Viel schlimmer als die Schulden in den Büchern von Banken sind für die nachfolgenden Generationen eine verrottete und veraltete Infrastruktur, ein ausgedünntes Bildungsangebot und eine sozial ungerechte und gespaltene Gesellschaft mit zunehmenden Spannungen und Konflikten. Das müssen Sie endlich erkennen, wenn Sie die Zukunftsfähigkeit unseres Landes nicht weiter aufs Spiel setzen wollen.

Liebe Kolleginnen und Kollegen! Es ist wirklich höchste Zeit, den Blick von der Ausgabenseite wieder auf die Einnahmenseite zu wenden. Dass sich aber genau auf der Einnahmenseite nichts tut und auch in absehbarer Zeit nichts tun wird, zeigt, dass die Schulden gar nicht ernsthaft getilgt werden sollen.

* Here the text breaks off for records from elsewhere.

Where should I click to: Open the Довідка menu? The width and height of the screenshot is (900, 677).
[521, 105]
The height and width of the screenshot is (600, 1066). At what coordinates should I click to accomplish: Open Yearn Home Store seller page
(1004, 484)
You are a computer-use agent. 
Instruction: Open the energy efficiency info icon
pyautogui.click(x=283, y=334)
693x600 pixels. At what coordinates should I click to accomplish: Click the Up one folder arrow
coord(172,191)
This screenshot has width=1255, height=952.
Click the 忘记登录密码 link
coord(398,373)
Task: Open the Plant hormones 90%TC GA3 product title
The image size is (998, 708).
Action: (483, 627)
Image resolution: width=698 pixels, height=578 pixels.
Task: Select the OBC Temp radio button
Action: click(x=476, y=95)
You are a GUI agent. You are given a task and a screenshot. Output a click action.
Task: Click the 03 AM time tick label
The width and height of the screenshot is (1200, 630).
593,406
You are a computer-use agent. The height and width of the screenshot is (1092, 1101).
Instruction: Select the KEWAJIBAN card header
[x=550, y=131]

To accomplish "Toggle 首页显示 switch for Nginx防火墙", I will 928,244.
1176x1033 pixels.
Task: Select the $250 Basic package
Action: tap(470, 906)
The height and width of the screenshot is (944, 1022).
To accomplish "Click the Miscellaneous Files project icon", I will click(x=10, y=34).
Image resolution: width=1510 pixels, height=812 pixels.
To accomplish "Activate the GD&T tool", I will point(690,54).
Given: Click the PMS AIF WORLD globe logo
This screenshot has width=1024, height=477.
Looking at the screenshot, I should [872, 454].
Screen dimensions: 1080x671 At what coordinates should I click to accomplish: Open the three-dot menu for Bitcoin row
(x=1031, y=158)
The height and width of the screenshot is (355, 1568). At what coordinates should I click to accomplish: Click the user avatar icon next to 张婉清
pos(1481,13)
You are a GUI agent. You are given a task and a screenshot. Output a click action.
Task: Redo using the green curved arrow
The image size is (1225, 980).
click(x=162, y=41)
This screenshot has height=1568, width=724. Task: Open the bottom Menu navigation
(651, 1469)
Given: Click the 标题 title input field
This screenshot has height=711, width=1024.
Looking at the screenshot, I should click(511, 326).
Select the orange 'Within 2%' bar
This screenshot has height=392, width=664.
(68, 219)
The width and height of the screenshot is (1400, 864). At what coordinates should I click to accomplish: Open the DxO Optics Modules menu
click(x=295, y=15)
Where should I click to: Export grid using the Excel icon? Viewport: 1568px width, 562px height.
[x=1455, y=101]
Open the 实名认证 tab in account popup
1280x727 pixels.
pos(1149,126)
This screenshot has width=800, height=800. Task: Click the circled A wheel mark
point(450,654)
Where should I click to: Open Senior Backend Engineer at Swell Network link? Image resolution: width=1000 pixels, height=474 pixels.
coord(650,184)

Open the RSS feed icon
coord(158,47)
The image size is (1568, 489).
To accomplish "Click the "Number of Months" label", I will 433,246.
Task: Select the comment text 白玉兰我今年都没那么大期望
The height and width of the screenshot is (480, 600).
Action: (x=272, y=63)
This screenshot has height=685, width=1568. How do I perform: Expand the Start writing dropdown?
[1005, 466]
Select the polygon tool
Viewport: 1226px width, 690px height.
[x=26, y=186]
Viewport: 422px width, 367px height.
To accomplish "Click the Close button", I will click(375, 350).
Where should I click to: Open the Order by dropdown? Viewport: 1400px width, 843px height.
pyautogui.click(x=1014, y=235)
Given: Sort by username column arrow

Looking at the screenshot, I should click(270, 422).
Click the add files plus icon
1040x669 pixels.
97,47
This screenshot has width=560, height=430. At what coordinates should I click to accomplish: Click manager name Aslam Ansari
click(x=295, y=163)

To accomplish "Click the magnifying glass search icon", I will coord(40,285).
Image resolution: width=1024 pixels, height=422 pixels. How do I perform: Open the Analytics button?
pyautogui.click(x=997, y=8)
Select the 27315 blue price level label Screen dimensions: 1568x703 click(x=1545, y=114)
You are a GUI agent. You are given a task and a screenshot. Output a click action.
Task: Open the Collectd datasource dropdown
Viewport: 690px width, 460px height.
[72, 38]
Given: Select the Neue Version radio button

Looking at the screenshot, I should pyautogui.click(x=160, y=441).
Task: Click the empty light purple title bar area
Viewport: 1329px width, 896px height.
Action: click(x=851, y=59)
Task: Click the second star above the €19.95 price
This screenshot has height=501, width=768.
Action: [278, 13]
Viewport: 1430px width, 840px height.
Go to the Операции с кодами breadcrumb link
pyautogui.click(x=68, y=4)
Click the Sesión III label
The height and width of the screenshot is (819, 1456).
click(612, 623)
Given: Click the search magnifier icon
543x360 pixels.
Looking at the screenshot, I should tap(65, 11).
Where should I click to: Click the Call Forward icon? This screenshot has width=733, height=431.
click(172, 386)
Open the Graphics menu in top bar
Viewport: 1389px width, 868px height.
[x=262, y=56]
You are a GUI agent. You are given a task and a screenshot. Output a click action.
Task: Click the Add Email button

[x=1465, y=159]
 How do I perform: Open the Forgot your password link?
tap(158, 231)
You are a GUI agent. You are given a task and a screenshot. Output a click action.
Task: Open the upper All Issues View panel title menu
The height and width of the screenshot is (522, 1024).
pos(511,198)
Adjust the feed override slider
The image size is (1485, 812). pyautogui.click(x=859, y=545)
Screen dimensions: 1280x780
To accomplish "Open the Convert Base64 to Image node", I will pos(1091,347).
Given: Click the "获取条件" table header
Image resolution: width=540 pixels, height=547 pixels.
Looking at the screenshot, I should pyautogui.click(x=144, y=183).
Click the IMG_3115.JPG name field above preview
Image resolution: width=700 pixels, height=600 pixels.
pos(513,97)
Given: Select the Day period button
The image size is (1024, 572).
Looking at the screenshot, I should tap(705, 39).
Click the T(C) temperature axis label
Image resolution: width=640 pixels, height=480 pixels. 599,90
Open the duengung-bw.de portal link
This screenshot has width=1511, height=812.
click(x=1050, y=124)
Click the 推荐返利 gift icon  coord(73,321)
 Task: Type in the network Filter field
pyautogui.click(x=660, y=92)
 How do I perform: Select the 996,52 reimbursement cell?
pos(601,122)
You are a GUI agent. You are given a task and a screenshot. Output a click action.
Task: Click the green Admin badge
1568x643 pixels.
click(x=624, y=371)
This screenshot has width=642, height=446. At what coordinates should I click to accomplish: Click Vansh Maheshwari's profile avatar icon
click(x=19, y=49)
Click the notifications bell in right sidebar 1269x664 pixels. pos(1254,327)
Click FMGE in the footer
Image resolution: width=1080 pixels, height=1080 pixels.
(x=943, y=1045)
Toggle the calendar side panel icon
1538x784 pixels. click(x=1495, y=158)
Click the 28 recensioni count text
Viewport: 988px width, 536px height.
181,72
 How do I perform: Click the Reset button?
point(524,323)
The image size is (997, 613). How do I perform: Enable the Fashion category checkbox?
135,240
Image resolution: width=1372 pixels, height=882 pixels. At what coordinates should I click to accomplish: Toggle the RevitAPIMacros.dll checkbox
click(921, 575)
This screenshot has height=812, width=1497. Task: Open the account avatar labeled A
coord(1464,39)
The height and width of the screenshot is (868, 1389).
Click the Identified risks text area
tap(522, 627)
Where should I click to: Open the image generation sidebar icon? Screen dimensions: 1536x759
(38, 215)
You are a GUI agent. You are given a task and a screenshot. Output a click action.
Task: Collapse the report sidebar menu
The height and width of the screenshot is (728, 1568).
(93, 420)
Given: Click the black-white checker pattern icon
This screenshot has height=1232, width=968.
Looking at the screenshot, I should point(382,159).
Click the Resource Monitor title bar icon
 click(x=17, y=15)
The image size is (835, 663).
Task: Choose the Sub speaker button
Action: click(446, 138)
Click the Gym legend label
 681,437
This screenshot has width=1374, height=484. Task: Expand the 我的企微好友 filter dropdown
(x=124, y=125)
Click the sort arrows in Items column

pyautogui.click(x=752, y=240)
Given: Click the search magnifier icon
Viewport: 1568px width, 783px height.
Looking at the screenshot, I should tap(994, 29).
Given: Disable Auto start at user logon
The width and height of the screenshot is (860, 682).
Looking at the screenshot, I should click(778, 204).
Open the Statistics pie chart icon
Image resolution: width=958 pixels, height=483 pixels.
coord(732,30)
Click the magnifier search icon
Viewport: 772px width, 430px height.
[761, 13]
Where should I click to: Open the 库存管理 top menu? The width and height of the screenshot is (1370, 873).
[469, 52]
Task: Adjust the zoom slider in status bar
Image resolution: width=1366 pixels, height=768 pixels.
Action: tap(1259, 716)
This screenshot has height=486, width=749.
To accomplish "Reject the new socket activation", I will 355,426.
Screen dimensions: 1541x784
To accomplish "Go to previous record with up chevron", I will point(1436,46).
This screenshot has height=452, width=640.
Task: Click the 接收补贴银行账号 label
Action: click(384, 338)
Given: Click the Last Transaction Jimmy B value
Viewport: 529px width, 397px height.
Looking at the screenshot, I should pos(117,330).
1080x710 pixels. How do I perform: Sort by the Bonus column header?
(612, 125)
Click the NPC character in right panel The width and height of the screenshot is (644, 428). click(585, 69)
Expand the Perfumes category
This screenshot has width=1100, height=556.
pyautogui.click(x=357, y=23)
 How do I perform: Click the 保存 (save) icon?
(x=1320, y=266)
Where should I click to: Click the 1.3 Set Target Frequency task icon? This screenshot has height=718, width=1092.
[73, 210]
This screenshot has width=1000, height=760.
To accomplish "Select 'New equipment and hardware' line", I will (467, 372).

Durch die relativ mickrigen Rückzahlungen, die man sich so mühsam vom Munde abspart, soll lediglich eines erreicht werden, nämlich die Erinnerung an den Schuldenberg wachzuhalten; denn wenn durch verschiedene Umstände die öffentlichen Haushalte tatsächlich einmal mit Überschüssen abschließen, wird nicht etwa ein Fässchen zum Feiern aufgemacht, sondern es wird reflexartig nach Steuersenkungen gerufen. Warum? - Weil die Schulden so noch auf viele Jahrzehnte als Zwangsinstrument dienen, um immer wieder Druck auf die Haushalte auszuüben und sie weiter auszubluten.

Das alles, liebe Kolleginnen und Kollegen, halten wir für falsch. Es ist neoliberales Geschwätz, das man gern in scheinbar eingängige Weisheiten verpackt, zum Beispiel, dass man nur ausgeben könne, was man vorher eingenommen hat.